Zambudio resopló. Él lo había dicho en broma, pero estaba muy cansado.
Sólo pensar en levantarse de allí para ir al trabajo le daba
pereza.
Le costaría irse, con lo bien que se estaba allí, al sol, viendo las
muchachas pasar…, o se estaría bien si no fuera por el petardo
jubilata este que se ponía a dar consejos.
Miró un poco mejor a aquel ex policía, y admiró lo fuerte que se veía,
tan dispuesto, alto, bien parecido, seguro que él sí que le podría
hacer un trabajo fino a la del culo cadencioso. Y encima jubilado, el
tío. Con una pensión de jubilación más que suficiente para vivir muchos
años si se cuidaba como parecía que se cuidaba. Cuando había llegado
había llamado al camarero con energía. De repente odió más a aquel
viejo que le superaba en todo. Dios, le envidiaba, sí, con
envidia
de esa mala. Era injusto que el viejo estuviera jubilado y él no, y que
el viejo fuera alto y fuerte y él no. Y que si quisiera pudiese ir
detrás de aquella zagala, esperarla, invitarla a algo, y luego
llevársela a un hotel y beneficiársela. Pero el muy desgraciado no lo
haría, no, él no, pues se creía un hombre superior. Y una mierda, ¿de
qué iba a ser más ese imbécil que él?
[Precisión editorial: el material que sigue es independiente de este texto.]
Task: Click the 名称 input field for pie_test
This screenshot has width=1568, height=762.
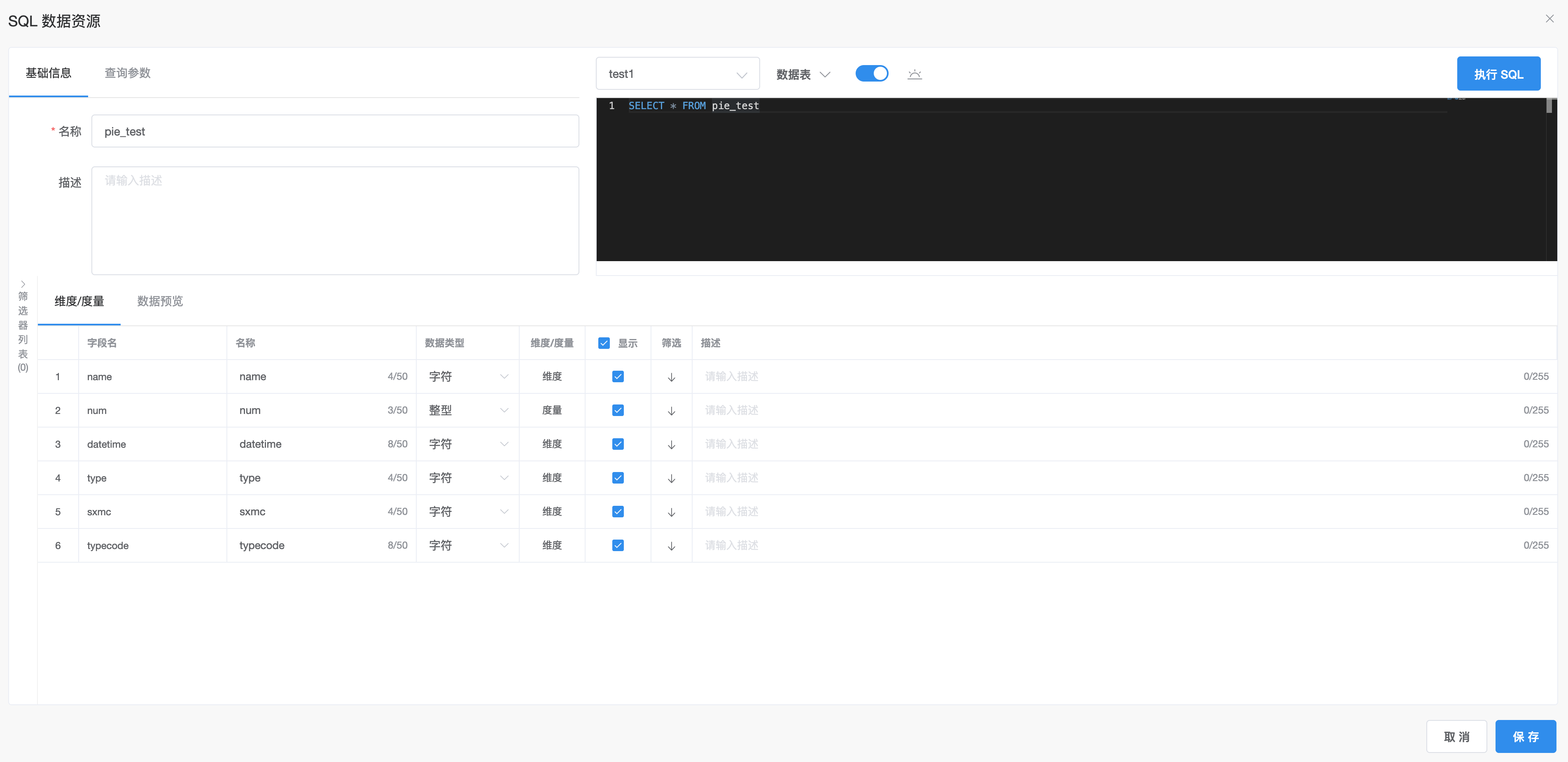Action: [x=335, y=131]
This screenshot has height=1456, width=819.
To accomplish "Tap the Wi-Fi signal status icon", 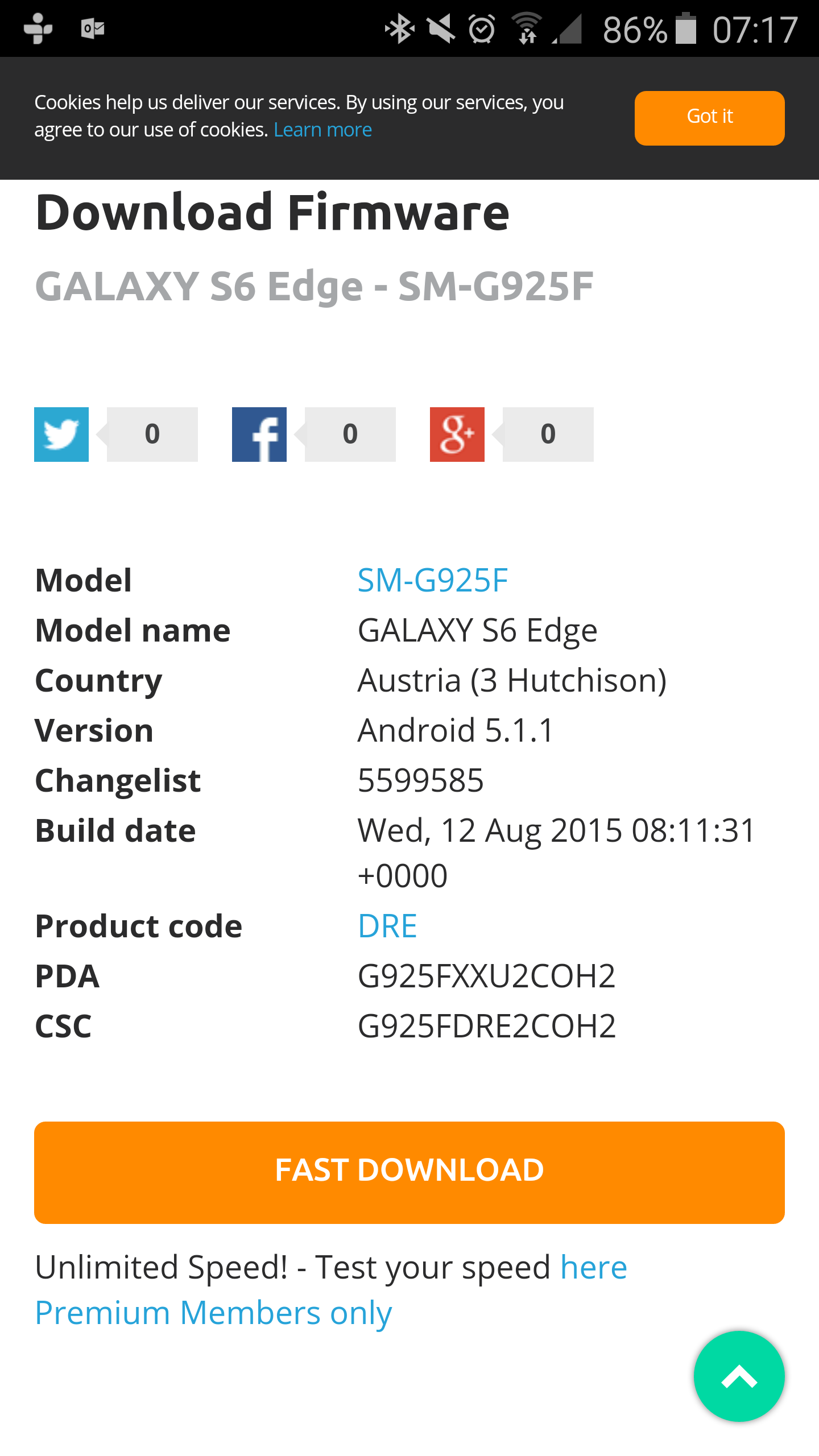I will (527, 28).
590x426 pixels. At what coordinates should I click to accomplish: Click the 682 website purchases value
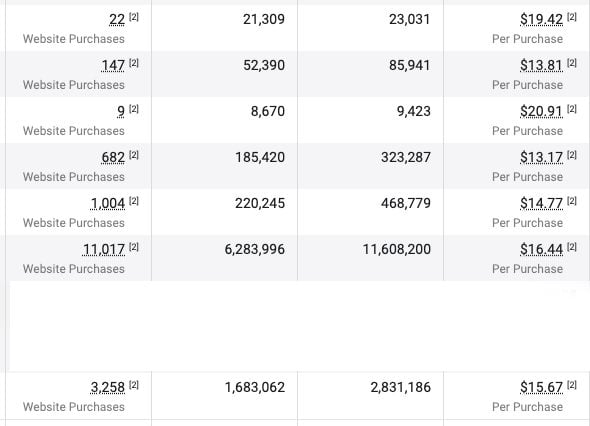tap(113, 157)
Se le quedó mirando, y en ese
momento lo odió con todo el alma.
—Perdone, señor—, le dijo en ese momento el camarero, que se había
aproximado a ellos sin que él se diera cuenta,—aquí no puede usted
comer cosas que se traiga de su casa.
—¡Vete a la mierda, cabrón!—, dijo Zambudio ya fuera de sí. —¿Y tú qué
miras, pasmo de mierda?—, añadió dirigiéndose al excomisario.
—Caballero…—, comenzó este.
—¡A la mierda!, ¡te crees superior, pero eres un imbécil salido
mental!—, dijo Zambudio levantándose y dando un puñetazo en la mesa.
—¡Me cago en vuestra puta madre, policía cabrón y camarero maricón!
¡Que os follen!
Y antes de que ninguno de los dos interpelados pudiera reaccionar,
Zambudio se fue galopando y cagándose en todos los habitantes del
santoral cristiano y religiones adyacentes.
Y este es mi bonito cuento-clave de los siete pecados capitales, que si a todos os ha gustado, a mi también.